After locating the line containing "1024x536 pixels. At" in the entries below, please write out that line and the rest through the end exactly. Omit pictures.

= Beginning of Section =

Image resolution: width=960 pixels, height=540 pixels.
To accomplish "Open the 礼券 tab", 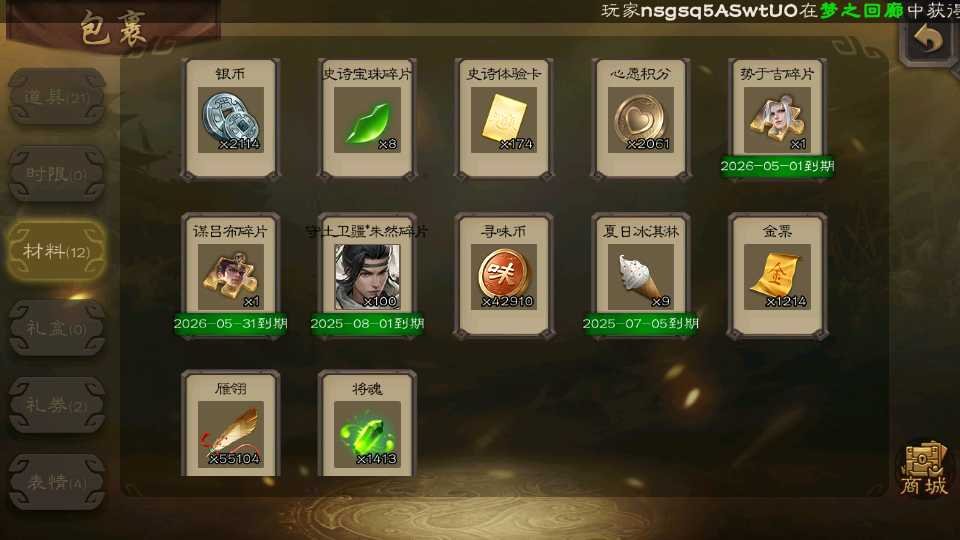I will coord(56,405).
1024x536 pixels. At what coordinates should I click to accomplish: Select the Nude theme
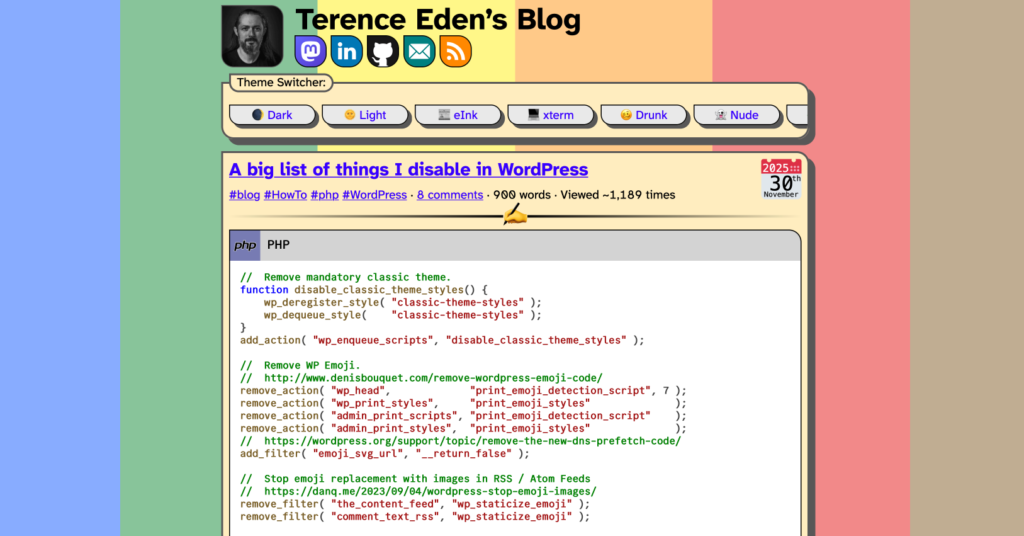point(737,115)
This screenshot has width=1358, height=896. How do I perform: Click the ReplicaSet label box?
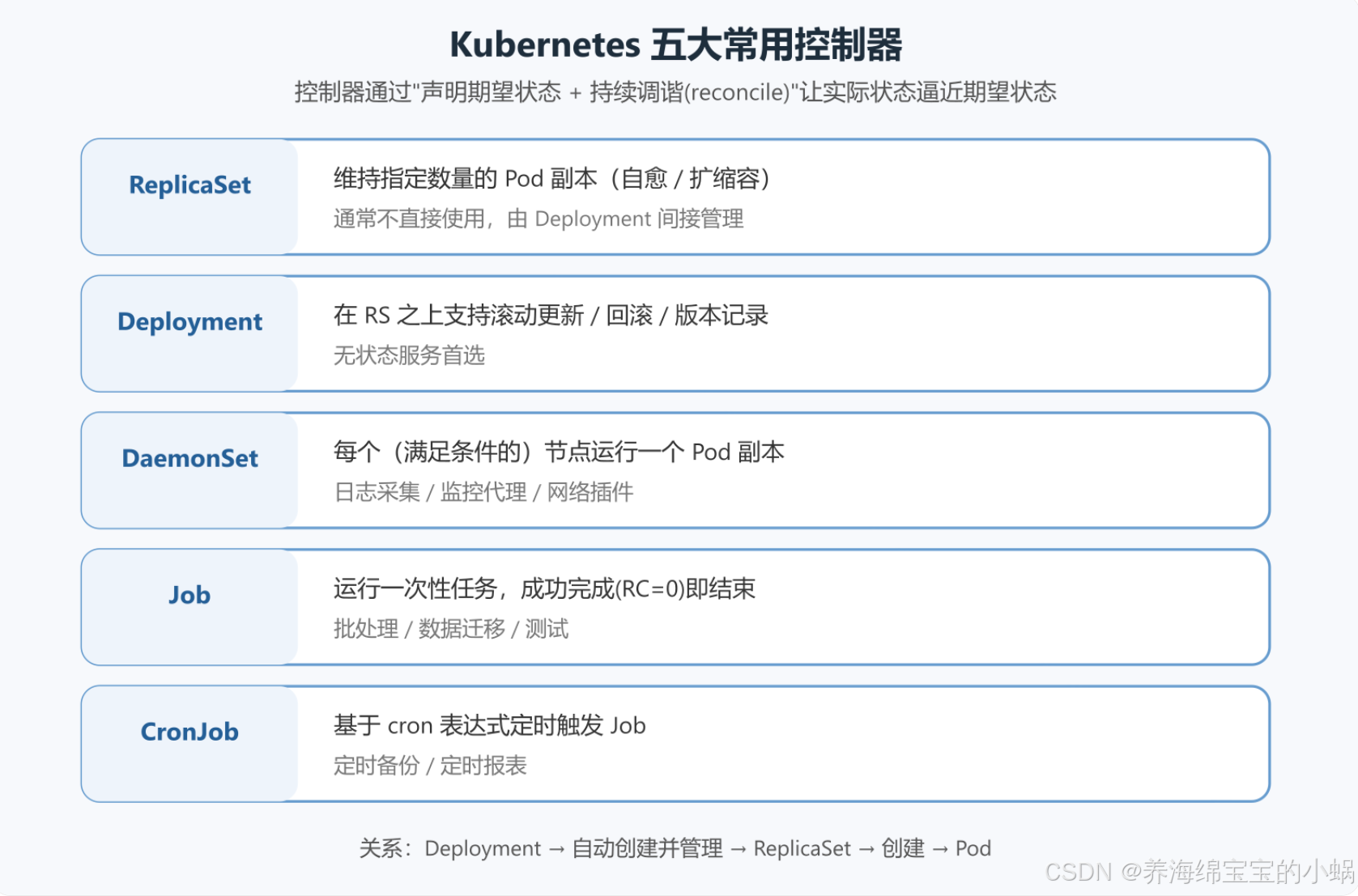pyautogui.click(x=189, y=197)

= End of Section =

# Solution for this problem:
1024x536 pixels. At what coordinates should I click to accomplish: Select the Nude theme
point(737,115)
This screenshot has width=1358, height=896. How do I perform: Click the ReplicaSet label box?
pyautogui.click(x=189, y=197)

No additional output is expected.